NSW-specific reno considerations

(1) If the reno adds a second dwelling (granny flat, dual occupancy), the Design and Building Practitioners Act may apply if any component is Class 2 — adds $45k+ of registered designer overhead. (2) HBCF insurance applies to residential builds over $20k. (3) NSW heritage-listed properties have additional planning controls — heritage approval can add 3–6 months. (4) Council DA is usually required for any extension; CDC may apply for some internal renos. (5) Land tax doesn't apply during a renovation of your principal residence.

Frequently asked questions

How do I know if my renovation will add value or destroy it?

Compare the cost-to-value ratio: every $1 spent should add at least $1 (ideally $1.20+) of property value uplift. Below $1, you're destroying equity. The calculator below computes this for your specific inputs and flags suburb-median over-cap risk.

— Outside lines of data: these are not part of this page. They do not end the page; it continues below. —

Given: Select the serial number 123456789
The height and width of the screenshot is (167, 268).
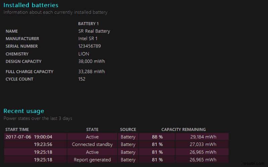Looking at the screenshot, I should 89,46.
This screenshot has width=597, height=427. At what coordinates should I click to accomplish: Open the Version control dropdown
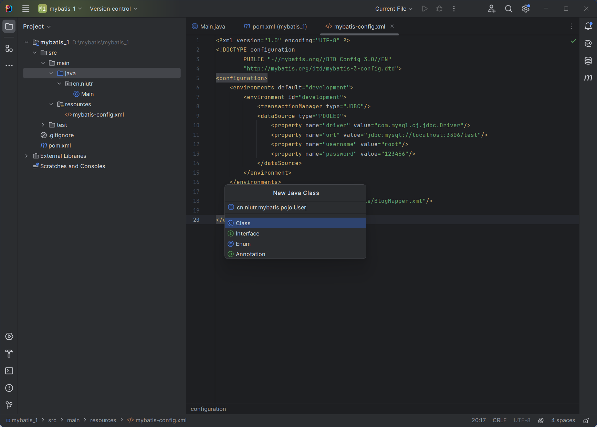pos(113,9)

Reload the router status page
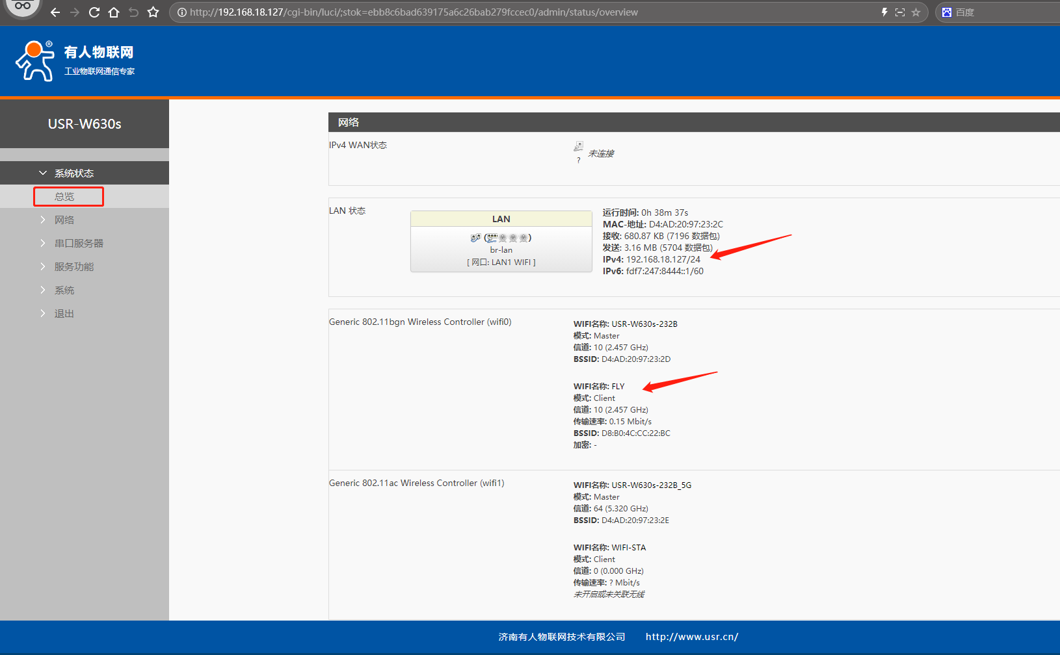[94, 12]
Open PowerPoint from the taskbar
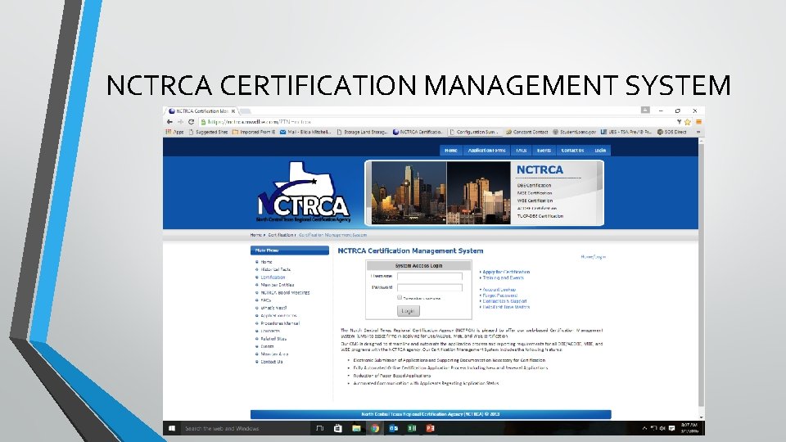The width and height of the screenshot is (786, 442). pyautogui.click(x=430, y=428)
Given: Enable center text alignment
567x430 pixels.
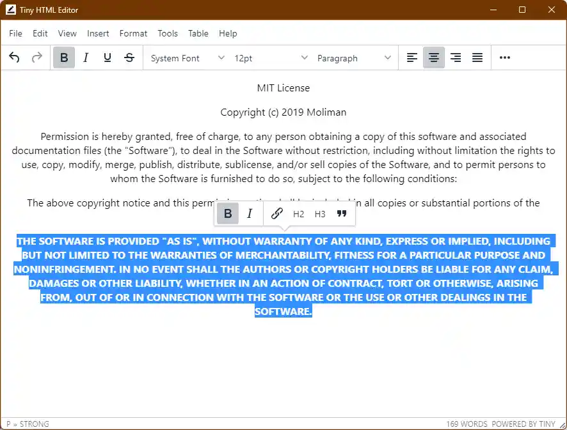Looking at the screenshot, I should (433, 58).
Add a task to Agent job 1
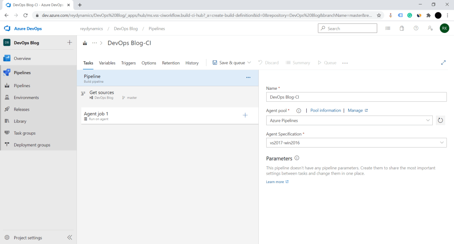454x244 pixels. pos(245,115)
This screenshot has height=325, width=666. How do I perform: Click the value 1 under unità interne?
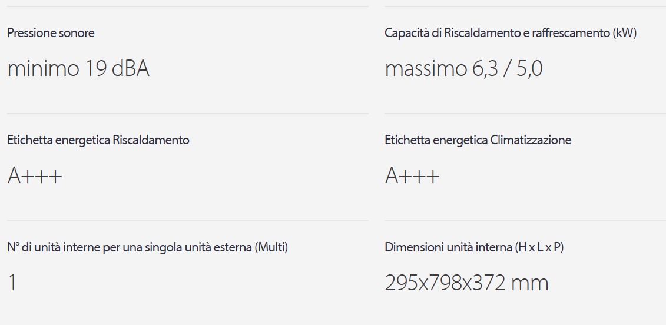tap(12, 283)
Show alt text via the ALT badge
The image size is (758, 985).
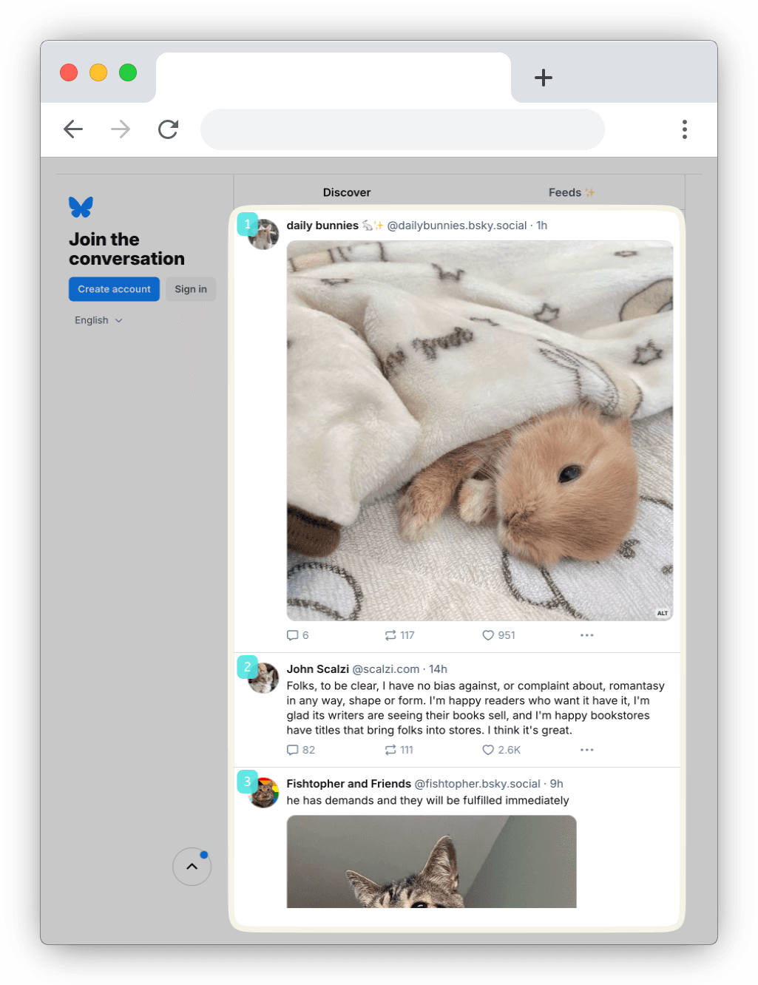click(662, 613)
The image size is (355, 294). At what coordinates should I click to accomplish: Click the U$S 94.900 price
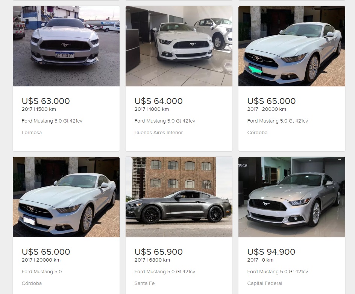point(272,252)
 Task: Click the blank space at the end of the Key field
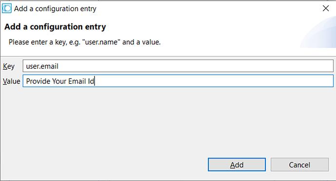tap(195, 66)
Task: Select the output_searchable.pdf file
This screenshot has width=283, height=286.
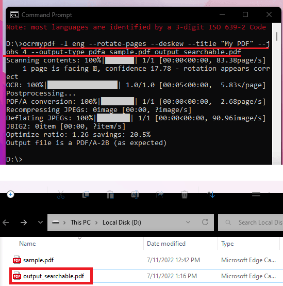Action: [54, 276]
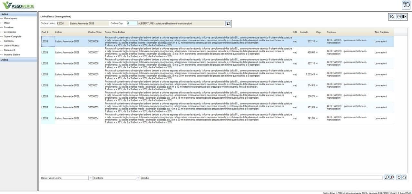Open Imposta Listino from the sidebar

[x=12, y=54]
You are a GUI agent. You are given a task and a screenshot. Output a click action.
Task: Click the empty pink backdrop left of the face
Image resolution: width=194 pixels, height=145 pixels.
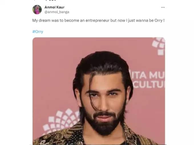click(53, 74)
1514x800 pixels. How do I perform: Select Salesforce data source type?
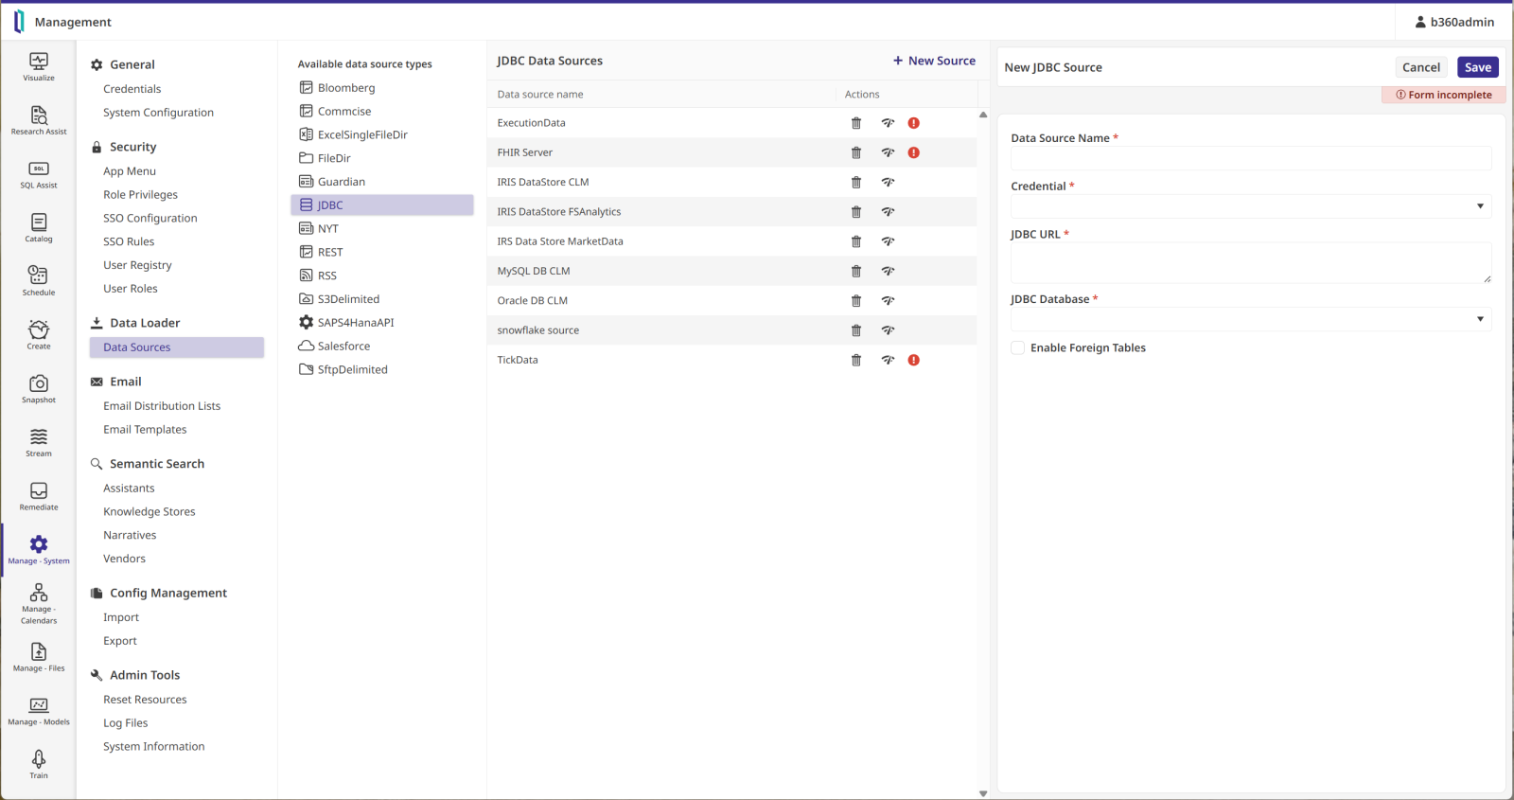coord(343,347)
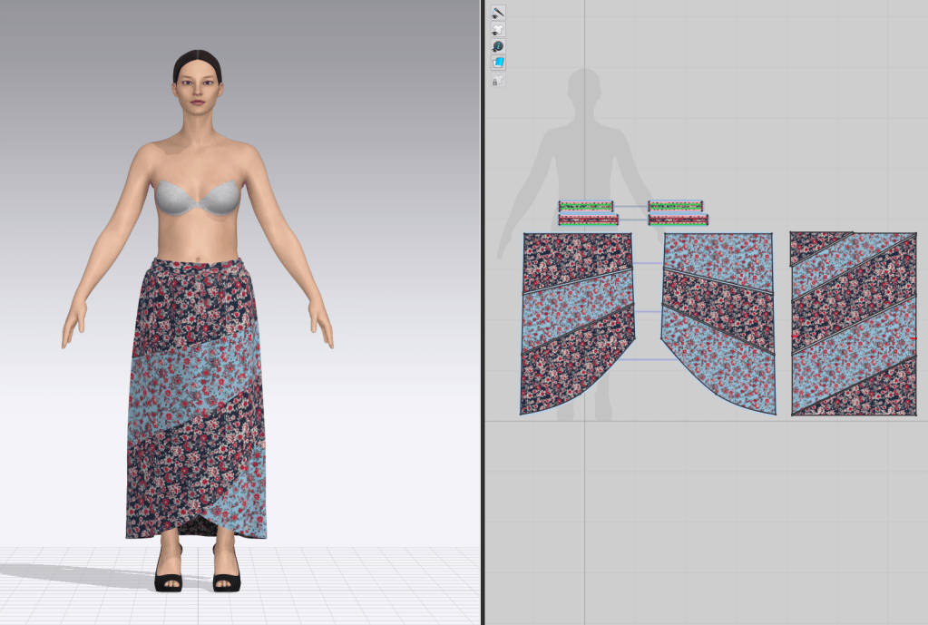Toggle the show sewing lines icon
Image resolution: width=928 pixels, height=625 pixels.
point(498,13)
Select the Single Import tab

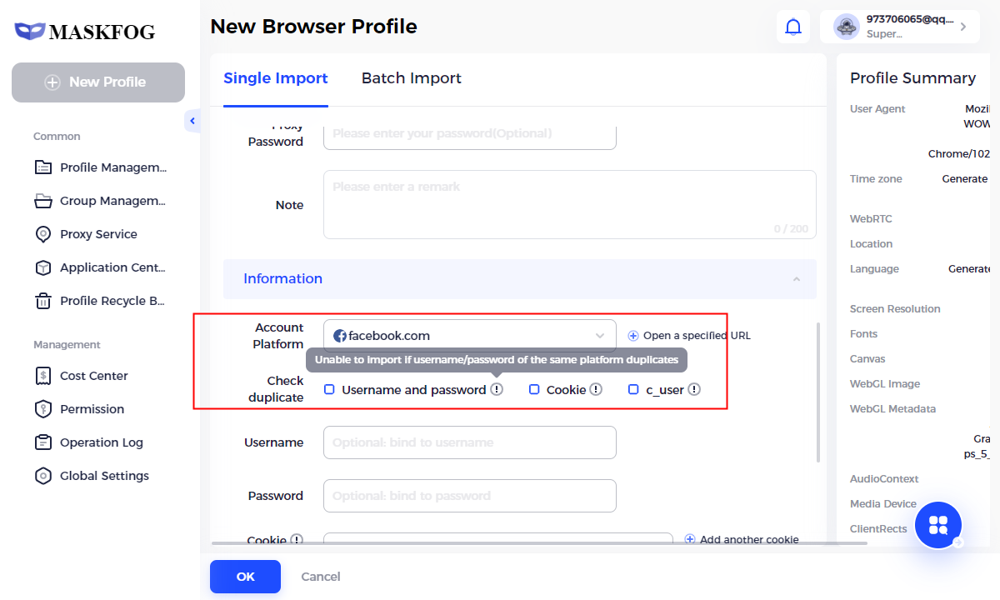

What's the average renovation cost in Sydney 2026?

Sydney renovation rates land $3,200–$5,500 per m² for added area. Kitchens typically $40k–$120k. Bathrooms $25k–$70k. A full second-storey addition lands $300k–$650k+ depending on size and quality. Use the calculator to model your specific scope.

Should I renovate or knock down and rebuild?

If your reno cost is over 50% of the post-reno value, knock-down rebuild usually wins on full warranty, modern thermal performance, and no concealed-defect risk. Below 30% it's almost always reno. Between 30–50% depends on whether you love the existing home's structure and bones.

What is the suburb median ceiling and why does it matter?

The suburb median sale price for a given bed-count configuration is the implicit ceiling buyers will pay. If your reno produces a proposed value materially above the median (typically >110%), the recovery on eventual sale becomes uncertain. The calculator below flags this risk.

Do I need council approval for a renovation in NSW?

Almost always for extensions or structural changes. CDC (Complying Development Certificate) is available for some internal renos and minor extensions under State Environmental Planning Policy. Otherwise full DA is required. Confirm pathway with your private certifier early — it determines the timeline.

Disclaimer

PropDEV is a feasibility-modelling tool by Varloch Studio. The numbers it produces are indicative estimates based on user-entered inputs and assumed rates from a rate library that is updated periodically. PropDEV does not provide financial, legal, tax, planning, valuation, or construction advice, and its output should not be used as a substitute for professional advice from a qualified accountant, lawyer, town planner, quantity surveyor, valuer, lender, or builder. Stamp duty, council contributions, GST treatment, finance terms, and construction rates change frequently and vary by location, lender, council, and project — every figure in a report must be verified independently before any acquisition, finance, or planning decision is made. Use at your own risk.